Also zum einen muss man mal sagen das das PPS System von Canyon eine "Hilfe" ist aber mehr auch nicht. Das sagen ja selbst die Canyon-Mitarbeiter. Die tüfteln wohl an einer besseren Berechnung aber trotzdem ist das ja alles nur eine Hilfestellung. Wie ich schon sagte habe ich damals beide Größen getestet und mich für M entschieden. Auch das PPS sagt M, auch heute. Nach meiner Bestellung damals rief mich Canyon an und sagte das bei meinen Maßen Größe L besser wäre. Da war ich völlig verunsichert und bin letztendlich bei M geblieben. Und nochmal, bergauf hab ich keinerlei Probleme. Aber sobald es abwärts geht, vor allem im verblockten Gelände, ist der Drang des "Überfliegens" höher. Ich gehe fest davon aus das ich jetzt mit L meine Grenzen neu ausloten kann weil ich vom Tempo her nicht gleich abbremsen muss wenn es eng wird bzw. Wurzeln und Steine in Sichtweite sind.

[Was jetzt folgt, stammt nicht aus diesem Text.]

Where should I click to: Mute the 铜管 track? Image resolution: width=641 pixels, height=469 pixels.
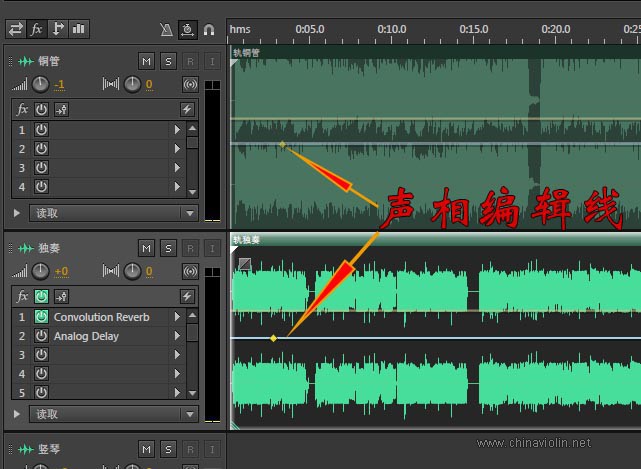pos(147,62)
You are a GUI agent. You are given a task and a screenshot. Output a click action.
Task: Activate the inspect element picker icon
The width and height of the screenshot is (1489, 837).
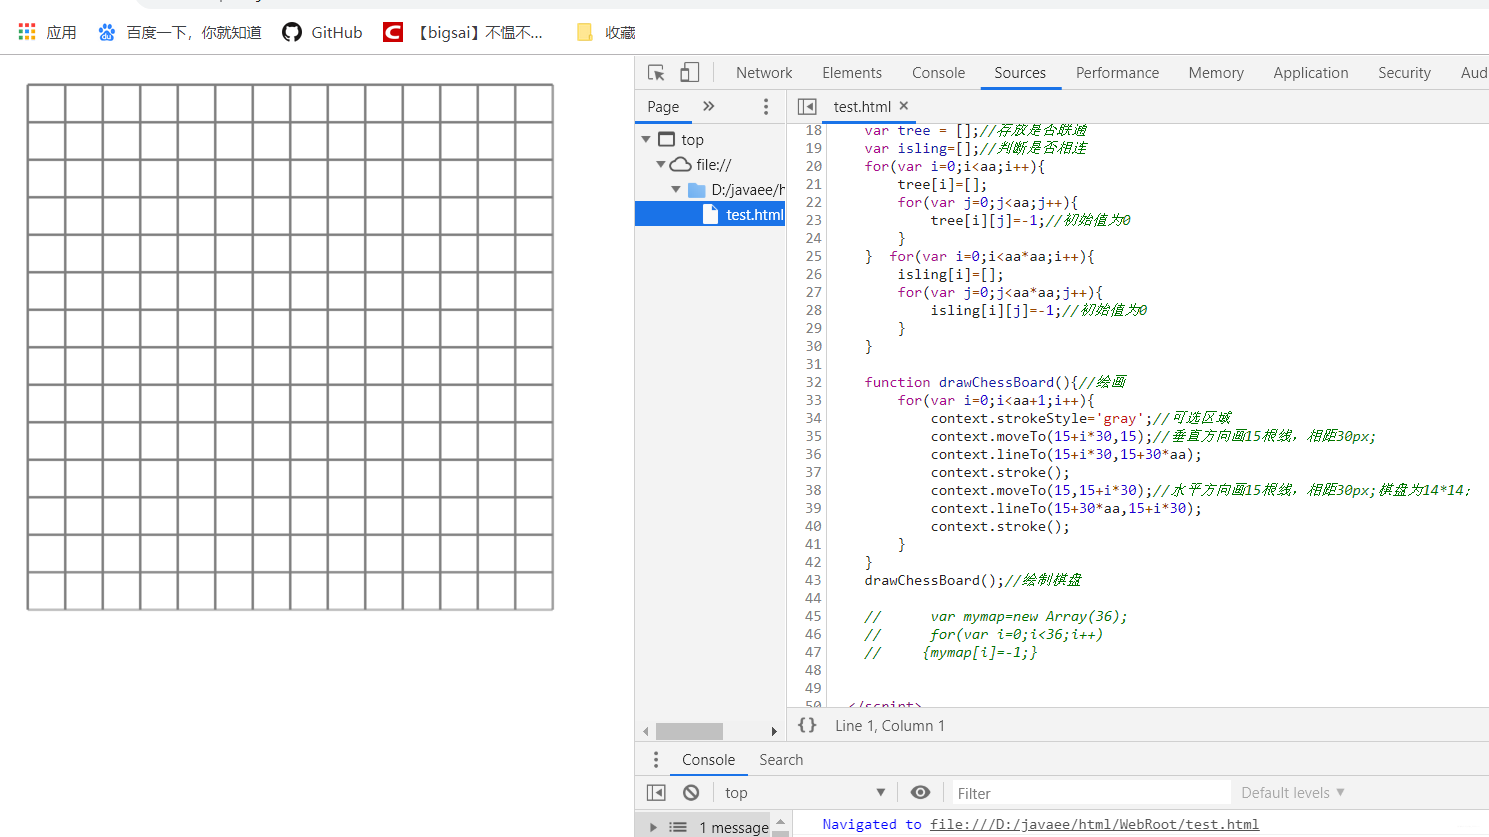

Das SLX bin ich nicht gefahren weil das erst, lt. dem Mitarbeiter, im Dezember im Showroom ist. Wenn ich nach der Schaltung gehe hätte ich lieber das SLX genommen aber die XT ist schon echt geil an dem AL. Habe länger keine Shimano gehabt die so flott und knackig war.

Aber der Wechsel von Sram wird mir dadurch echt erleichtert. 

Ab Freitag weiß ich mehr  bis bald im Wald


----------



## Rokop (22. Oktober 2012)

Bei mir hat das PPS System auch Rahmengröße M ausgespuckt (183cm/88cm). Ich fahre aber schon immer Rahmenhöhen von 48-50 cm, also L. So habe ich mich gar nicht davon beeinflussen lassen und L genommen. Perfekt wie ich finde.


----------



## frischluftjunki (22. Oktober 2012)

Hallo,
also ich hatte mich für Größe L (SL 87) entschieden und bin bis jetzt 1400 spaßige Kilometer damit gefahren.
Zum Unterschied gegenüber 26 Zoll kann ich leider nix sagen weil ich keines gefahren bin. Wenn man aber meine mangelnde Erfahrung mit MTBs berücksichtigt fühle ich mich auf dem 29er wirklcih ziemlich wohl auch in schwierigerem Gelände. 

Gruß Marcus


----------



## swisstom (23. Oktober 2012)

gewichtheber schrieb:


> Moin,
> ich bin nur 173cm und mein M-Rahmen dürfte keinen mm größer sein, ich bekomme auch nur unter Verwendung der Trickkiste eine ordentliche Überhöhung hin. L scheint für die die beste Wahl, dann hast du Spielraum für die Sitzposition. Frag im Forum mal user juk aus Bremen, er fährt ein 29er Canyon und müsste ziemlich genau deine Größe haben.
> Gruß


  @gewichtheber
Wieviel misst den deine Schrittlänge, dass Rahmengrösse M keinen mm grösser sein darf?


----------



## gewichtheber (23. Oktober 2012)

Schrittlänge ist ca.83cm. Ich habe halt hauptsächlich das Problem mit der sportlichen Sitzposition, habe intensiv nach einem geeigneten Vorbau suchen müssen: 







[/url][/IMG]


----------



## MTB-News.de




----------



## taunus2012 (24. Oktober 2012)

Hallo gewichtheber,
was hast du denn jetzt fuer einen Vorbau montiert?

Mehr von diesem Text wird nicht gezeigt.